6月末には三峡ダム上流地域では重慶市、下流地域では貴州省、湖南省、江西省、広東省、漓江流域では広西省など広範囲の地域に被害が及んでいます。
重慶ではダムが決壊して土砂が住居に流れ込み72万9000人が緊急避難、四川省、チベット自治州では13箇所で土石流が発生。
広西壮(チワン)族自治区、貴州省、広東省、湖南省、江西省、重慶市など26省で水害被災者が1216万人、死者、行方不明が78人、72万9000人が緊急避難、
21万3000人が緊急生活支援を必要としている状況です。
倒壊した家屋は約9300棟、損壊が17万1000棟、被害を受けた農作物の面積は861千ヘクタール、直接的な経済損失は257億元(1元は約15.07円)に達しています。
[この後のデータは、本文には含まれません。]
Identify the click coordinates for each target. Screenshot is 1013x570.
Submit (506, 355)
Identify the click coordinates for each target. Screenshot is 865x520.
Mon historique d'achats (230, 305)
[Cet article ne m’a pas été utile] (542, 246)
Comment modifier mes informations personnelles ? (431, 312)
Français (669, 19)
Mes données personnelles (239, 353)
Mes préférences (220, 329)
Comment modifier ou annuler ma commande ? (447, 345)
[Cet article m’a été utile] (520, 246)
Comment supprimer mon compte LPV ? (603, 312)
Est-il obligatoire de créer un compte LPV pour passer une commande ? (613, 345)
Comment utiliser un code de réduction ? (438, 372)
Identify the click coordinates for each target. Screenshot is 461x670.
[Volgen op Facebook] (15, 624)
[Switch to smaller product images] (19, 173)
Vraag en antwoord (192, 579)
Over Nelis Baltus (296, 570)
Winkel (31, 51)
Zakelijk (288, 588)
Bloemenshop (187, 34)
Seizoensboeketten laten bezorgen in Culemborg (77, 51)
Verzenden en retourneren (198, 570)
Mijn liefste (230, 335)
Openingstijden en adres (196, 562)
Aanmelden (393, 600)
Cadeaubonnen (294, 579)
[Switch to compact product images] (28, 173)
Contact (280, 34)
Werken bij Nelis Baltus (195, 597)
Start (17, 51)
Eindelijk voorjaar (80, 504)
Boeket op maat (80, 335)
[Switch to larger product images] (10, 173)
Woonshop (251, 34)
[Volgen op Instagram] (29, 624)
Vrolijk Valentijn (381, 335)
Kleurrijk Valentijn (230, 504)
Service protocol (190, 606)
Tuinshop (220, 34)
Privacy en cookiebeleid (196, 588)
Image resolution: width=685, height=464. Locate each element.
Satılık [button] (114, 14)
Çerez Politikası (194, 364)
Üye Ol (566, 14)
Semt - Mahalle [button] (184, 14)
このところ中国各地で異常現象が多発、貴州省畢節市(ひっせつし)では地震による大きな揺れが2度起こり、その前に大きな音が続いたことを住民が聞いていますが、原因は不明とのこと。
インフレが加速してウイルスの影響で失業者が溢れかえるなかで、豪雨の影響で農作物への被害も大きく、今後は深刻な食料危機を迎えることが危惧されます。
次々と中国を襲う大問題、もはや人の力ではどうすることもできないのかも知れません。